Comment 7 mohitanchlia 2011-07-06 13:14:51 UTC

(In reply to comment #6)
> Mohit, can you try out the patch mentioned in bug 764013 (comment #15 for 3.1).
> This should fix the stale entries that you see in pathinfo xattr in client.
> For the link files thing , i have more insight of it now. We create the link
> files when you run rebalance +  migrate-data; this link file gets created in
> the newly hashed subvolume for the file. Then for all files that have a link
> file entry in the file system we copy the data from the original file to a temp
> file and then 'rename' the temp file it to the original one. But we have a
> check where we prevent data movement from a node with higher disk space to a
> node with lesses disk space. Here is where both link file and the original file
> exist in the FS.
> You can override this disk-space check using 'force' option iff you are sure
> you have enough disk space in the nodes that were in the layout before you
> added the new brick (in case a files gets hashed into those)

Thanks! Regarding linked files I was testing against only 10-20 files of few bytes each. And each brick has 100s of Gigs space.
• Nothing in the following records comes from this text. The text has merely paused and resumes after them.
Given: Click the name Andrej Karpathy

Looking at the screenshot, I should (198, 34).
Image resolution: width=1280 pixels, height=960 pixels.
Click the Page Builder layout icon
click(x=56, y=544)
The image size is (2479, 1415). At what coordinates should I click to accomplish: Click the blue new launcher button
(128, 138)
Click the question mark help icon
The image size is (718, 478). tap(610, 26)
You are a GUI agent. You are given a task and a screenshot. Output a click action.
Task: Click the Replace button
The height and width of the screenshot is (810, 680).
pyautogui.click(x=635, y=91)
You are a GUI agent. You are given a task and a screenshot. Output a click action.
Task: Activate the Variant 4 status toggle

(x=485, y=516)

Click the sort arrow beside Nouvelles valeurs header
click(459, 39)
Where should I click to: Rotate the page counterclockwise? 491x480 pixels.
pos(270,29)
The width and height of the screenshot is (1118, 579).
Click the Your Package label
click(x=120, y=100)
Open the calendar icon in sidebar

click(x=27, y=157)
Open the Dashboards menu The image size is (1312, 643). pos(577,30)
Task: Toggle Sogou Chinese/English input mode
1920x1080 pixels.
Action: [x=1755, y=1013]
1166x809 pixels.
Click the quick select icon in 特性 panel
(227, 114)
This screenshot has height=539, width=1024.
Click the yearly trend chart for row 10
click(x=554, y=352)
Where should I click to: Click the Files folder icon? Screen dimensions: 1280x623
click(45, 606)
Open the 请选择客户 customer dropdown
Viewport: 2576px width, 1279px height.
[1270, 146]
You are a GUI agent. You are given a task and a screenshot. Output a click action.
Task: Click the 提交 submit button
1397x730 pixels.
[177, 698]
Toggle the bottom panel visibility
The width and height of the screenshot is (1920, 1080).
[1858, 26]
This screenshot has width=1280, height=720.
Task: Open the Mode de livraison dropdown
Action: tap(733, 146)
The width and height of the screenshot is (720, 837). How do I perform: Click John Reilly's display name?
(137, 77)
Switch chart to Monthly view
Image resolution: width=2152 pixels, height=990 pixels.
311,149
Comment 8 mohitanchlia 2011-07-21 13:47:48 UTC

(In reply to comment #7)
> (In reply to comment #6)
> > Mohit, can you try out the patch mentioned in bug 764013 (comment #15 for 3.1).
> > This should fix the stale entries that you see in pathinfo xattr in client.
> > For the link files thing , i have more insight of it now. We create the link
> > files when you run rebalance +  migrate-data; this link file gets created in
> > the newly hashed subvolume for the file. Then for all files that have a link
> > file entry in the file system we copy the data from the original file to a temp
> > file and then 'rename' the temp file it to the original one. But we have a
> > check where we prevent data movement from a node with higher disk space to a
> > node with lesses disk space. Here is where both link file and the original file
> > exist in the FS.
> > You can override this disk-space check using 'force' option iff you are sure
> > you have enough disk space in the nodes that were in the layout before you
> > added the new brick (in case a files gets hashed into those)
> Thanks! Regarding linked files I was testing against only 10-20 files of few
> bytes each. And each brick has 100s of Gigs space.

Is this also going to be fixed? I have 100 times more disk space.

Also, is that patch part of 3.2.2?

Comment 9 Amar Tumballi 2013-03-15 11:30:20 UTC

with the latest codebase (3.4.0*+), and trying 'rebalance force' option, we are never hitting the issue.